Rawson shook his head. "He missed the meeting place. Bad sign."

At five o'clock, the night sifting down its first layers of grey, Rawson sent the coach into Lasswell's yard at Head of the Mountain and let the horses come to their willing stop. He dropped the reins to Lasswell's oldest boy; he lowered himself over the wheel and stood a moment as the other three men gathered around him, hungry, road-shaken, and made edgy by a risk waited for and not yet come.

"We will have one hell of a long drink before supper," said Mulvey.

When they had eaten, the four men moved out into the yard again. "You want to wait here till daylight?" Mulvey asked.

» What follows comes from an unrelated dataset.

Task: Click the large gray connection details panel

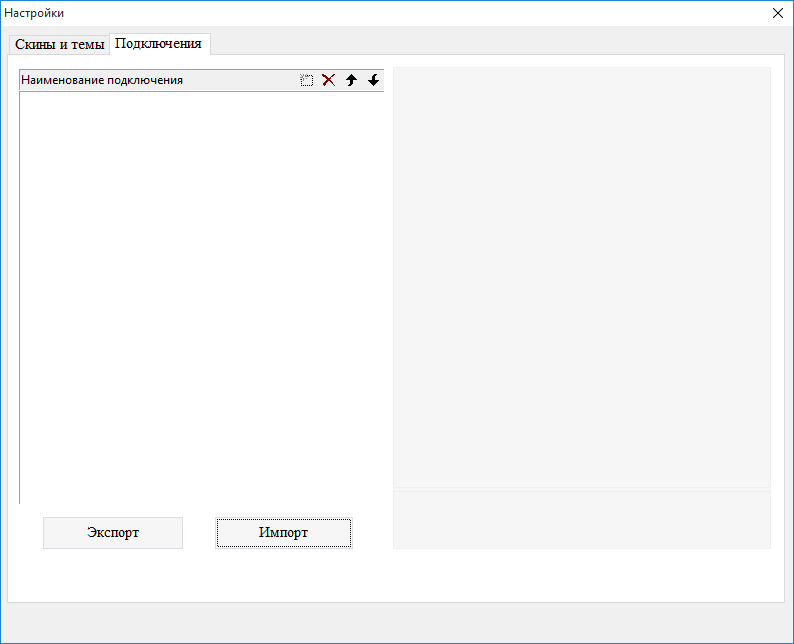Action: point(581,277)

"The night's as good for us as for them," said Rheinmiller. "Better. We'll make less of a target."

"You expect Carrico to be waitin' in the trees for us?"

Rawson shook his head, and Lennon permitted himself a rare moment of open disapproval. "Damn a man that won't keep his word."

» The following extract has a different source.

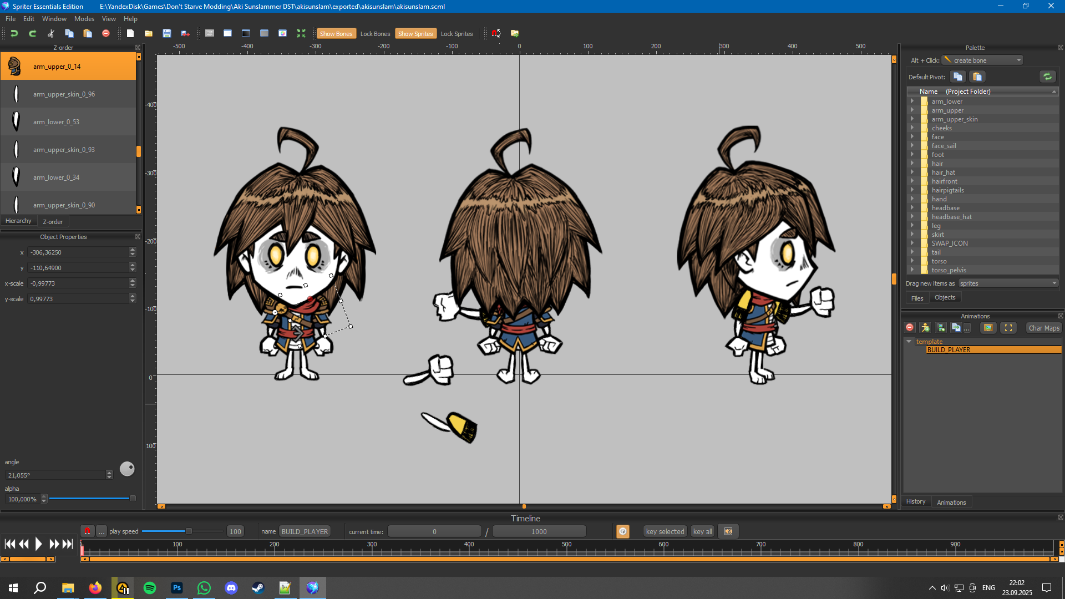
Task: Click the green zoom-to-fit arrows icon
Action: click(x=301, y=33)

Rawson said, "No question but we'll be hit. And we'll have no help. We could stop right here and not go on until we found Carrico. But if he's failed us, there's a good reason. We might try to recruit half-a-dozen men around the hills to make a posse. We'd be wasting our time—men won't lay themselves open to trouble. They know what happened to Potter. I see no way of making this any better by waiting."

"All right, senator," said Lennon, "you've made your speech. Who's drivin'?"

"My run," said Rheinmiller.

Rawson said, "I'll ride shotgun with you."

"Bart and me sit with the dust," said Mulvey. "I never was so poor-opinioned of anything as that stuff." He looked at the men around him, bending his head to see them well. "Anybody got any notions where the fun starts?"

"I'd guess within the first ten miles," said Rawson.

The coach groaned when they loaded themselves on.

Lasswell's boy tossed the reins to Rheinmiller and he—always challenged by the hope of a record run down this mountain—broke the horses out of their standstill. "Yaaah, hup-hup-hup!"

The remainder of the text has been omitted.